Konzert in Mannheim und Kirchenkonzert

Am folgenden Konzerttag erklang das Programm noch einmal im Alten Börsensaal in Mannheim. Das Konzert wurde vom bekannten Sinfonischen Jugendblasorchester der Mannheimer Musikschule veranstaltet, das ähnlich wie tags zuvor die Stuttgarter die erste Konzerthälfte bestritt. Es erklang die Candide-Ouvertüre von Leonard Bernstein und Gustav Holsts First Suite in Eb; die Einstudierung und Leitung lag in den bewährten Händen von Tobias Mahl und Harald Buchta.
Mit völlig anderem Repertoire präsentierte sich das Sinfonische Blasorchester der Musikhochschule Lissabon im dritten Konzert der Reise, das am Palmsonntag am Rande Stuttgarts in der Ulrichskirche stattfand. Abgestimmt auf den Kirchenraum kamen inhaltlich und musikalisch passende Kompositionen zu Gehör: neben Bekanntem wiederum hörenswerte portugiesische Werke.

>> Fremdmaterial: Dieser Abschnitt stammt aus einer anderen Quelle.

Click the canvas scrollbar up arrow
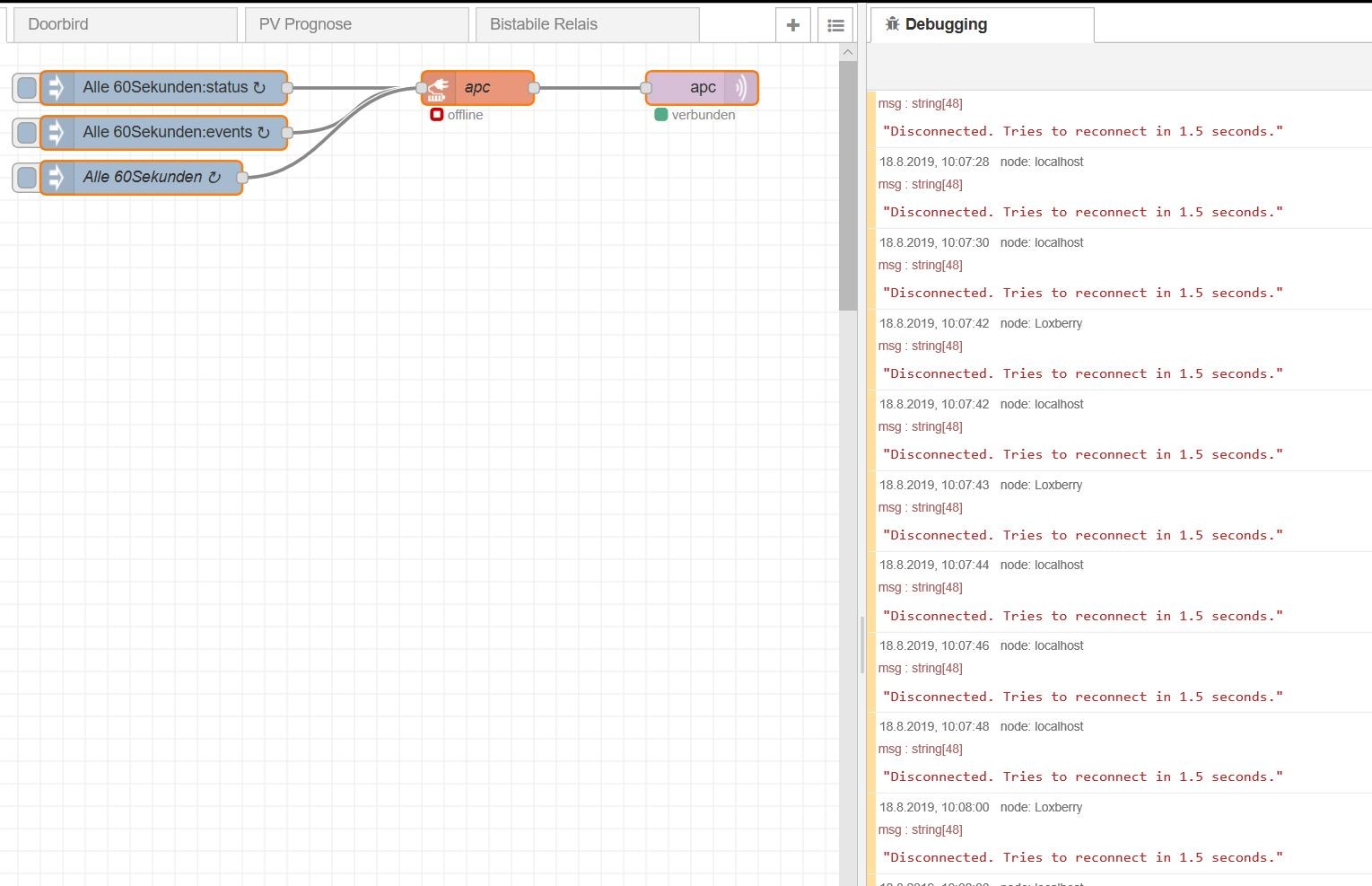 [x=848, y=52]
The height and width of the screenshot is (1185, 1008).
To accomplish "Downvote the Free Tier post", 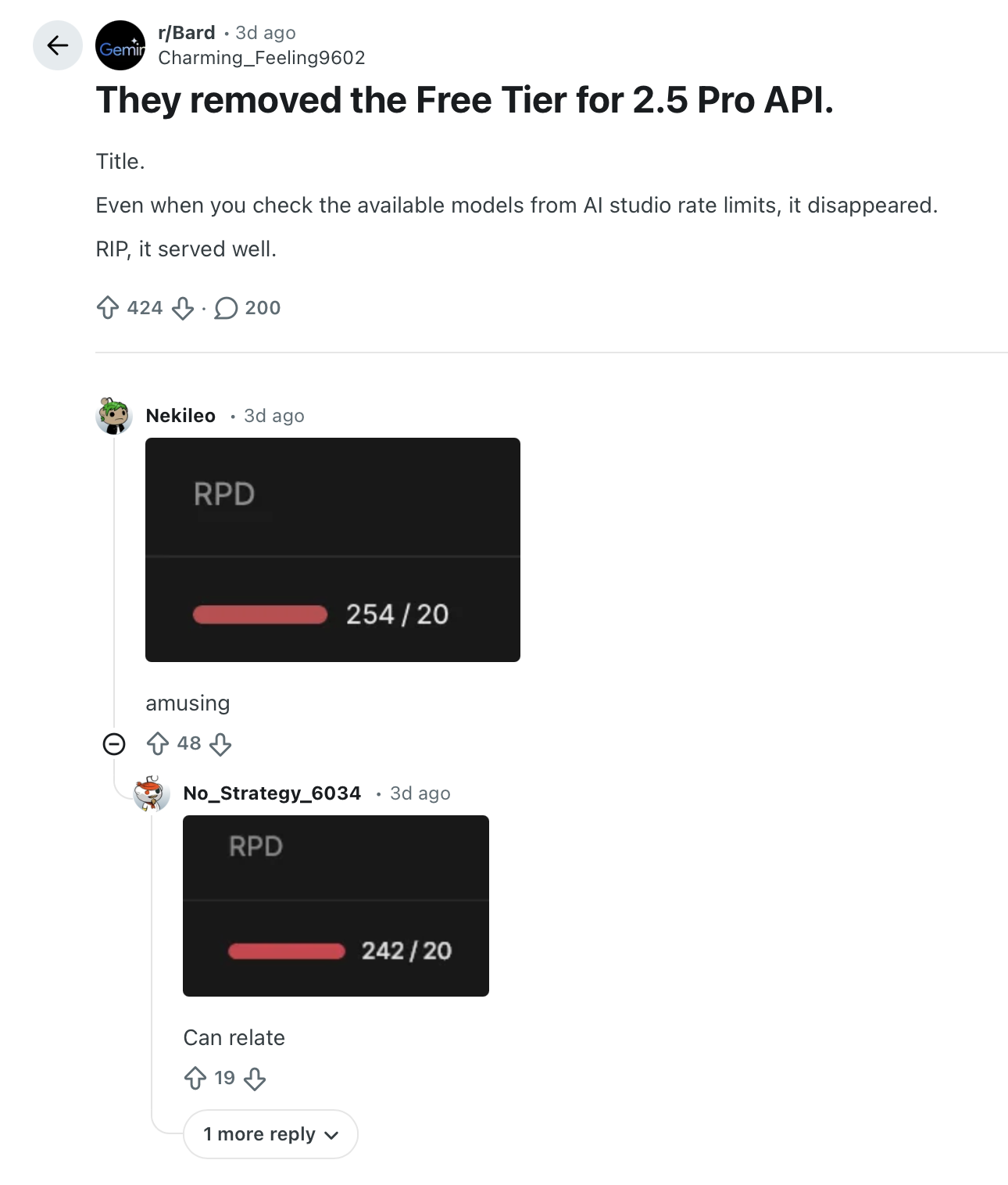I will (183, 308).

Bereits das erste Werk komponiert von Miguel Sousa, einem Kompositionsstudenten der Lissaboner Hochschule und Jahrgang 1987, ließ aufhorchen:
Messier 80 brachte ruhigste und sphärische Klänge zu Gehör und überzeugte mit seiner zeitgenössischen und meditativen Klangsprache. Als Inspirationsquelle diente der Sternennebel M 80, den Charles Messier 1781 entdeckt und katalogisierte hatte.

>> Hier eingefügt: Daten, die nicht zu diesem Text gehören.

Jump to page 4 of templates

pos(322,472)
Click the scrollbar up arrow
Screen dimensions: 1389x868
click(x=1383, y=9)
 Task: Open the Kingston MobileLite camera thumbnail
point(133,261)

Zu den bekannteren und als klassisch einzustufenden Werken des Konzertes zählten die gesanglichen Stücke
O Magnum Mysterium (Morten Lauridsen/arr. Reynolds) - und Irish Tune from County Derry (Percy Grainger), die in der Kirchenakustik besonderen Tiefgang und Intensität entwickelten. Die ausgezeichnet spielenden Musikstudenten überzeugten in Interpretation, Intonation und Klangqualität, so dass es nicht verwunderlich ist, dass einige von ihnen bereits neben dem Studium Verpflichtungen in portugiesischen Berufsorchestern nachgehen. Auch Edward Gregsons Partita, einem dreisätzigen Werk basierend auf dem mittelalterliche Dies Irae, fügte sich nahtlos ein. Höhepunkt des Kichenkonzertes war jedoch das sinfonische Gedicht Romanesco von Luís Cardoso (*1974). In musikalisch-thematischer Gegenüberstellung vertonte Cardoso die mittelalterlichen Kriege zwischen den Christen und Mauren auf der Iberischen Halbinsel. Mönchsgesänge und kämpferische Klänge wechseln mit typisch europäischen bzw. orientalisch angehauchten Motiven. Seit Saint-Saëns nichts Neues in der Bläsermusik, aber in Cardosos Variante eine überzeugende Repertoireergänzung.